* _WHAT YOU WILL DO_:
1. According to the text on viewing Jupiter and Saturn, on what date does Saturn come into opposition?
2. Return everything in the text on viewing Jupiter and Saturn from "When and where" down to "on 21 July.".
DOCUMENT start
If you look to the stars in July, you’ll see two beautiful gas giant planets shining at their brilliant best for observing. It’s Jupiter and Saturn of course! This month, both will be at what astronomers refer to as “opposition”.
“Opposition” is a word that astronomers often use. A planet is said to be in “opposition” when it is on the opposite side of Earth to the Sun. Opposition happens once a year and it means that the planet is as close as it gets to Earth for the year which makes for great viewing.
When and where to look: Both planets can be seen with the naked eye from 7.30 pm. Jupiter is the brightest star-like object in the east and Saturn is just below on the horizon. Jupiter is at opposition on 14 July. Saturn comes into opposition a week later on 21 July.
What’s the best time of night to use your telescope? As Earth spins on its axis, it appears that all objects in the night sky rise in the east and set in the west. Just like our Sun rises in the east and sets in the west, so does the Moon, planets, stars and galaxies.
DOCUMENT end
RECORD SET start
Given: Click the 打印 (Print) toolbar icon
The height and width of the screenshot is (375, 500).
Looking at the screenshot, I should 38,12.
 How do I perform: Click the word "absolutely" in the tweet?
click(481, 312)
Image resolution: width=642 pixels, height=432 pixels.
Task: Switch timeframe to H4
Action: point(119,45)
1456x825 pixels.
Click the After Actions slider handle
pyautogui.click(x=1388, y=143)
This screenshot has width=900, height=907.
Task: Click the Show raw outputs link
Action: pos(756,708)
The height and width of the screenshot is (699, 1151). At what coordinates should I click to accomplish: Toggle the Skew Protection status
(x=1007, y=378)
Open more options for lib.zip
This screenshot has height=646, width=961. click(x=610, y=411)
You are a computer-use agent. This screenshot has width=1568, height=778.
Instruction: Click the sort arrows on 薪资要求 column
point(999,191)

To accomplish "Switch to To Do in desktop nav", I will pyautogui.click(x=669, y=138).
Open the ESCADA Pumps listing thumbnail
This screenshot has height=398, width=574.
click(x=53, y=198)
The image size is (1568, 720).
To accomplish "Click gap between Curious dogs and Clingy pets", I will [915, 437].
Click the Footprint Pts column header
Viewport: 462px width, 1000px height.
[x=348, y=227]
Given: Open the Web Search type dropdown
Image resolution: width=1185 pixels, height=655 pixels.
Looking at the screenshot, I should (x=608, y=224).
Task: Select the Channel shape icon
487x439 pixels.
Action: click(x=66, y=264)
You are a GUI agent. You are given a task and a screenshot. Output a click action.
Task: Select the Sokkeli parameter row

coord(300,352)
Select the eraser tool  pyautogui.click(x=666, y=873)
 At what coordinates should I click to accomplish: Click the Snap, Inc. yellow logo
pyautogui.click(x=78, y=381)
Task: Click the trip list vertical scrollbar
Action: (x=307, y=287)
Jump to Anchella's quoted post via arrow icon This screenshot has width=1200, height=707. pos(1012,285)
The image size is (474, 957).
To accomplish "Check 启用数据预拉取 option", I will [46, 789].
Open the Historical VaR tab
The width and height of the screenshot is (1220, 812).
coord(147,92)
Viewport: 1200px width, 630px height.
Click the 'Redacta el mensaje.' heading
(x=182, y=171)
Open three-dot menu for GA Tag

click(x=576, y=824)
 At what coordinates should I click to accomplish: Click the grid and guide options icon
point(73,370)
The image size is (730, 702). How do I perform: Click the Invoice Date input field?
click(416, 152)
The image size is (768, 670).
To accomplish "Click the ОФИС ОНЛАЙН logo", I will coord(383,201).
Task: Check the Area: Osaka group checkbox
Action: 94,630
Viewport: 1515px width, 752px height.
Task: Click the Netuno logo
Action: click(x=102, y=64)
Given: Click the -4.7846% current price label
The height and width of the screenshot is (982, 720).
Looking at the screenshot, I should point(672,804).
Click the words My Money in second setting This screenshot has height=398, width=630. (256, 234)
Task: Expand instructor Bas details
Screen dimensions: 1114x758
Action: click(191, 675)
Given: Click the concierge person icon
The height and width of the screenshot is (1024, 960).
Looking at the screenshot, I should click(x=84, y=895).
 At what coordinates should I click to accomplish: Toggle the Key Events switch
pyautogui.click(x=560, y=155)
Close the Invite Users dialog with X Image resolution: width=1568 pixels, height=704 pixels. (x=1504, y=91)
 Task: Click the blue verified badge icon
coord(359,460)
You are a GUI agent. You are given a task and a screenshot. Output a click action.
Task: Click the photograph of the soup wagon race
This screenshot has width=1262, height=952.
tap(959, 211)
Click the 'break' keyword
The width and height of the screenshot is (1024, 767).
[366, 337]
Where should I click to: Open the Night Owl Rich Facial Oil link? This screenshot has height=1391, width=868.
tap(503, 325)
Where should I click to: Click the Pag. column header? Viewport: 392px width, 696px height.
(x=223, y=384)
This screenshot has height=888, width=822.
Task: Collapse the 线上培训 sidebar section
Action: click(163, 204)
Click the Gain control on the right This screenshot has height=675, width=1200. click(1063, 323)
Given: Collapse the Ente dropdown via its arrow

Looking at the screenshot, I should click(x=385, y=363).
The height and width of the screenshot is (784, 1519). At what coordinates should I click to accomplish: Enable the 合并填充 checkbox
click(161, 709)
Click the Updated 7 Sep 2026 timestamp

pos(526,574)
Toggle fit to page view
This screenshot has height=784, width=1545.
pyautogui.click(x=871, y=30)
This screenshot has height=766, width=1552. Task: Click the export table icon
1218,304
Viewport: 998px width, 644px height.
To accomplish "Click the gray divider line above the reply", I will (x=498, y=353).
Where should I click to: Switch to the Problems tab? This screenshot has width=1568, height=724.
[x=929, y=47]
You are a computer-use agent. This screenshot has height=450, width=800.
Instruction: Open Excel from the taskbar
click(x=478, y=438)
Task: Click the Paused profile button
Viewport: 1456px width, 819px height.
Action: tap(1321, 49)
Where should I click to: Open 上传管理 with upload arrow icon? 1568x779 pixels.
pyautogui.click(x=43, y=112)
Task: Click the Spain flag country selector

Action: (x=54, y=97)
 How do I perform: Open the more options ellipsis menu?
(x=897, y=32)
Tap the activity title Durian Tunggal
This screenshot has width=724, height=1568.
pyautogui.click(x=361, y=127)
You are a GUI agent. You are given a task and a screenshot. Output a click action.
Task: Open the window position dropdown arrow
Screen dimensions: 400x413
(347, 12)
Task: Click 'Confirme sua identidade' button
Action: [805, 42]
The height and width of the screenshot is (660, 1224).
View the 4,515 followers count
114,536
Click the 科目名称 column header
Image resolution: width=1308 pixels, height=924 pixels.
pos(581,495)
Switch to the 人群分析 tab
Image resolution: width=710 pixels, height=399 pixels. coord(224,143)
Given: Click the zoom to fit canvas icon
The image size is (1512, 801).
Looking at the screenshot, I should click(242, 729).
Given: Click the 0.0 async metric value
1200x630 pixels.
RECORD SET end
* _SOLUTION SET_:
1. 21 July

2.
When and where to look: Both planets can be seen with the naked eye from 7.30 pm. Jupiter is the brightest star-like object in the east and Saturn is just below on the horizon. Jupiter is at opposition on 14 July. Saturn comes into opposition a week later on 21 July.